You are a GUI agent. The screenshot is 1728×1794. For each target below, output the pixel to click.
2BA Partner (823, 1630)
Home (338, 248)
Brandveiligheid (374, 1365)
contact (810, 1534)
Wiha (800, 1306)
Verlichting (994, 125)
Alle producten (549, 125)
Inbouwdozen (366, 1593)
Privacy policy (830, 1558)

━━━━━━━━━━

§ **Your goal**
Set the records above down again. Match them exactly.

§ **Exercise solution**
You are a GUI agent. The screenshot is 1728×1794. For each target below, output the pixel to click.
2BA Partner (823, 1630)
Home (338, 248)
Brandveiligheid (374, 1365)
contact (810, 1534)
Wiha (800, 1306)
Verlichting (994, 125)
Alle producten (549, 125)
Inbouwdozen (366, 1593)
Privacy policy (830, 1558)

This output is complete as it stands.